Не стоило бы говорить о мелких и очень незначительных промахах Ходасевича, если бы такому мастеру, как он, не предъявлялись требования совсем особые. Я имею в виду такие мешковатые строки, как «и чтоб мою к себе приблизить высь» или «и собственный сквозь сон я слышу бред»; такие неловкости, как «изнемогая в истоме тусклой, которая меня томила» и «что значит знак его спины мохнатой»; слабые строки вроде «и с улыбкой страшною немножко» или «много раз я это видел, а потом возненавидел»; наконец, употребление ужасного слова «зонт» вместо «зонтик» {9}.
Любопытно, что смутное влияние Блока чувствуется в белых стихах Ходасевича: «…я поклонился низко Петру Иванычу, его работе, гробу и всей земле, и небу, что в стекле лазурью отражалось» — это совершенно блоковская интонация {10}. В иных же стихах веет тютчевская струя: «…ты скажешь, ангел там высокий ступил на воды тяжело» или «…глаз отдыхает, слух не слышит, жизнь потаенно хороша, и небом невозбранно дышит почти свободная душа».
Ходасевич — огромный поэт, но думаю, что поэт не для всех. Человека, ищущего в стихах отдохновения и лунных пейзажей он оттолкнет.
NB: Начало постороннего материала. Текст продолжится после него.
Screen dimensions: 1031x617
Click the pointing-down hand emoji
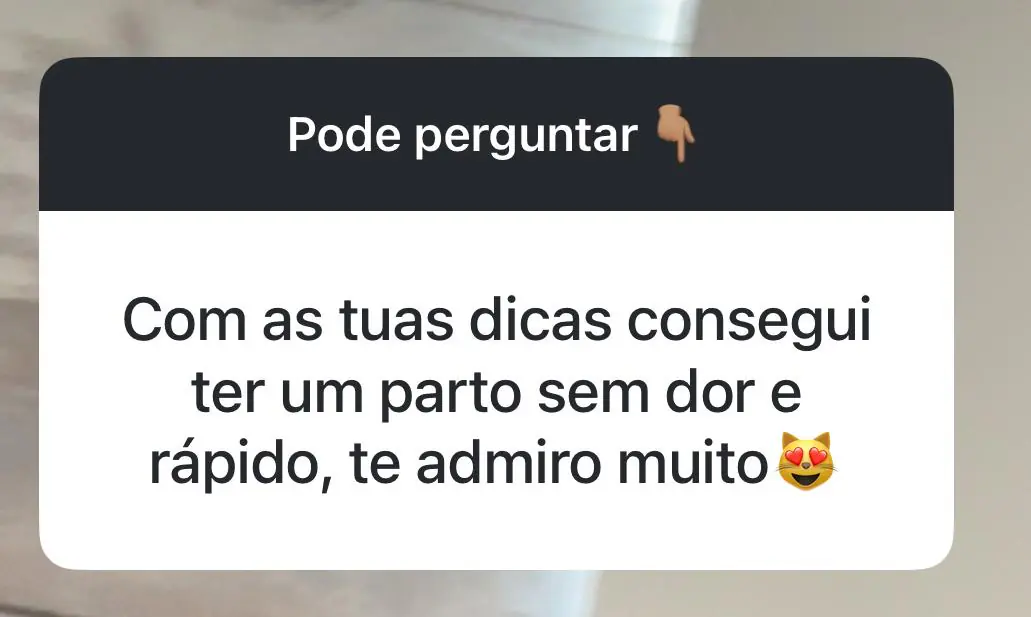tap(676, 134)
Для тех же, кто может наслаждаться поэтом не пошаривая в его «мировоззрении» и не требуя от него откликов, собрание стихов Ходасевича — восхитительное произведение искусства.
<Рец. на:> «Современные записки». XXXVII {11}
«Выйдя на балкон, я каждый раз снова и снова, до недоумения, даже до некоторой муки, дивился на красоту ночи: что же это такое и что с этим делать! Я и теперь испытываю нечто подобное в такие ночи. Что же было тогда, когда все это было внове, когда было такое обоняние, что отличался запах росистого лопуха от запаха сырой травы!» Выписываю эти звучные, душистые слова, проникнутые такой жадностью до красоты, таким бунинским волнением, — и кажется, выписал бы, если б это было можно, одну за другой все эти потрясающе-прекрасные страницы «Жизни Арсеньева», не прицепляя к ним никаких похвал, ибо качество их, высокое их совершенство, вызывает чувство, подобное чувству молодого Арсеньева перед совершенством лунной ночи: не выразить. О смерти и о соловьях, «о бархатно-фиолетовом ящике», где лежит «нечто с покорно скрещенными и закаменевшими в черных сюртучных обшлагах руками», и о «весенней свежести, отовсюду веявшей в дом», равно прекрасно пишет Бунин; страшным великолепием, томным великолепием, но всегда великолепием полон его мир, — и читаешь Бунина, словно идешь «по росистой, радужной траве», чувствуя — от почти физического прикосновенья его слов — особое блаженство, особую свежесть.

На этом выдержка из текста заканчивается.